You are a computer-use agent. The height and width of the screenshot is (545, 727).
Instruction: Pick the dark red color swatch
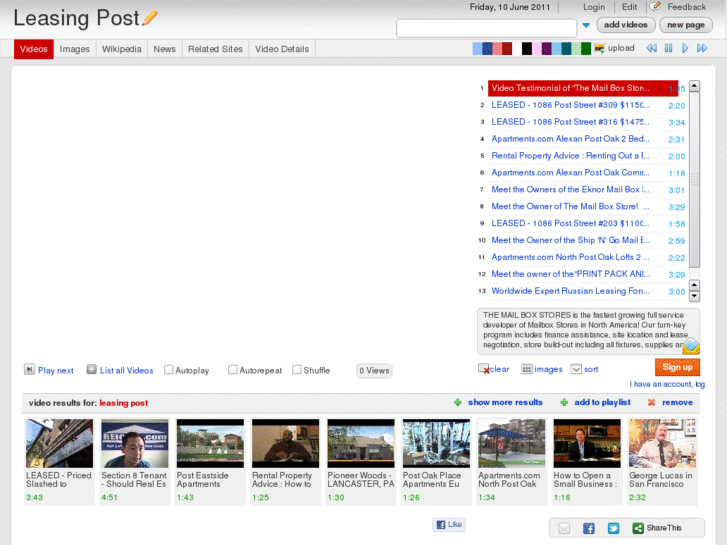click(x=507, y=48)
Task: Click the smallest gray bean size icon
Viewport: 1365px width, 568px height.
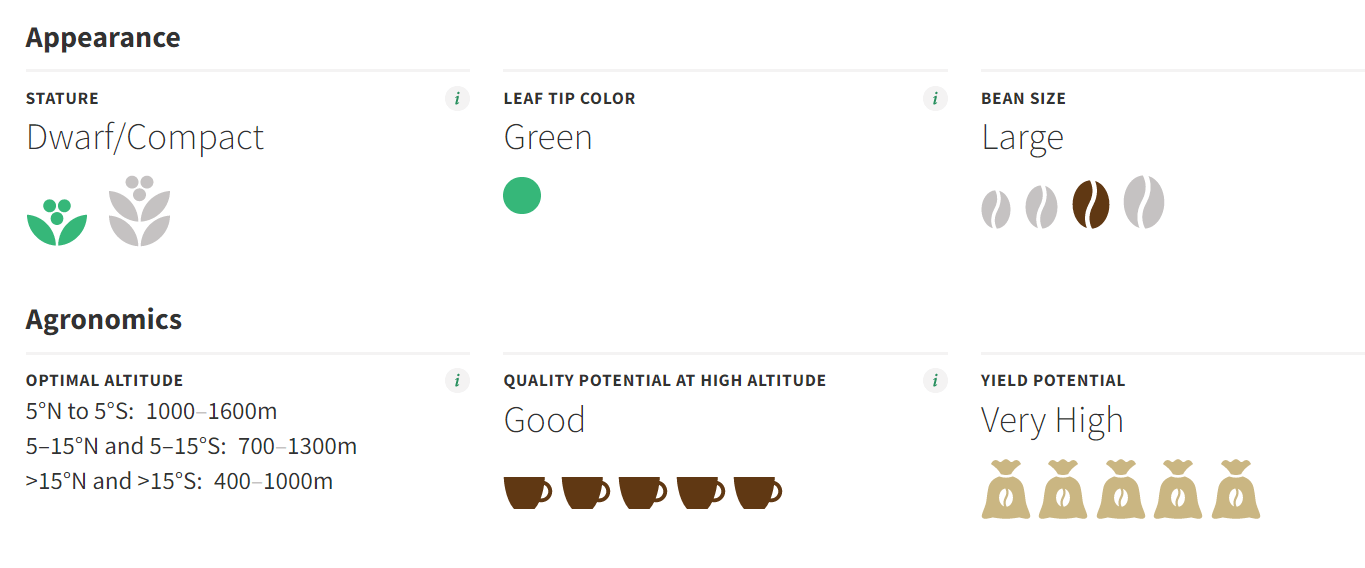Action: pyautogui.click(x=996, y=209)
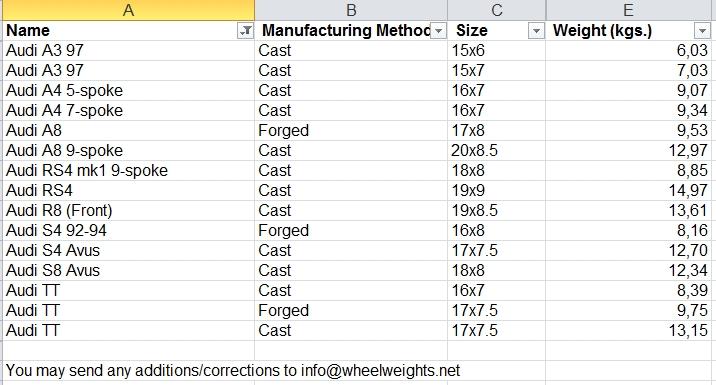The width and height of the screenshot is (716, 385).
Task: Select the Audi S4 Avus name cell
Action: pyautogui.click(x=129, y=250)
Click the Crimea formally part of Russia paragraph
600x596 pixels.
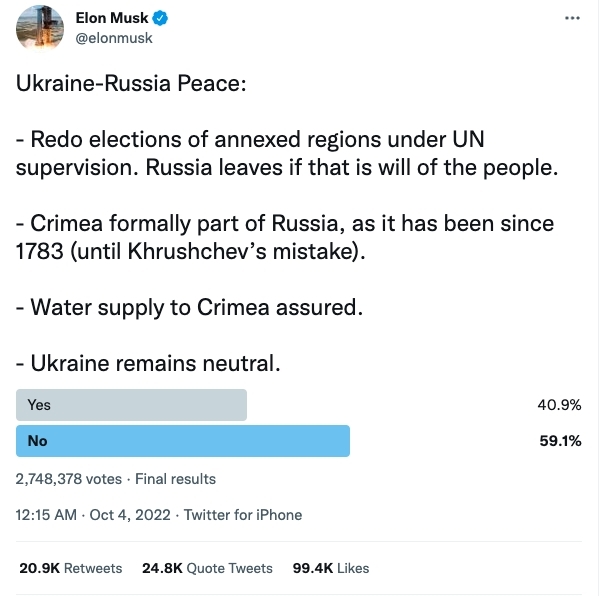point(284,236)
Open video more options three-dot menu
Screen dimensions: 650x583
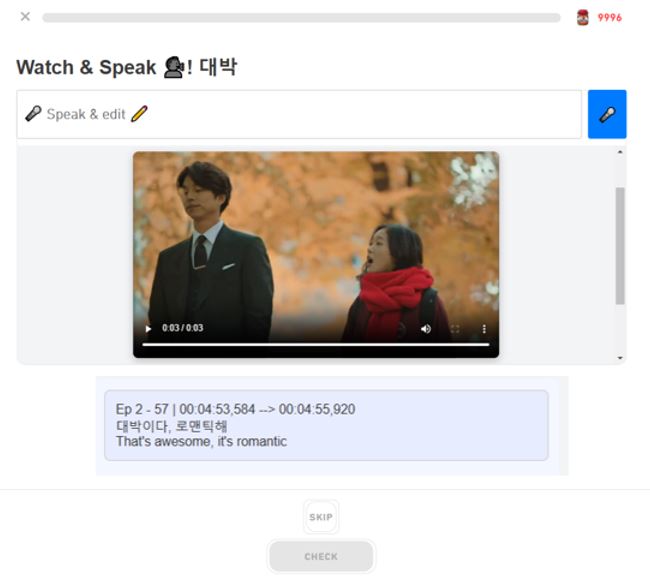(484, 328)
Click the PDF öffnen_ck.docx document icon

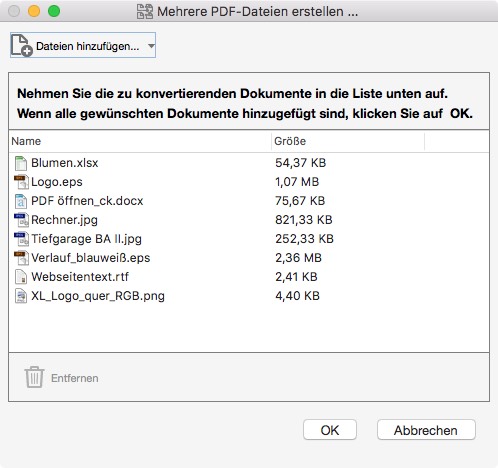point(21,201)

============================================================

### WRITTEN EXERCISE
How many lines of the material contain the string "icon", matching case exactly? Give only the number.

### EXERCISE SOLUTION
2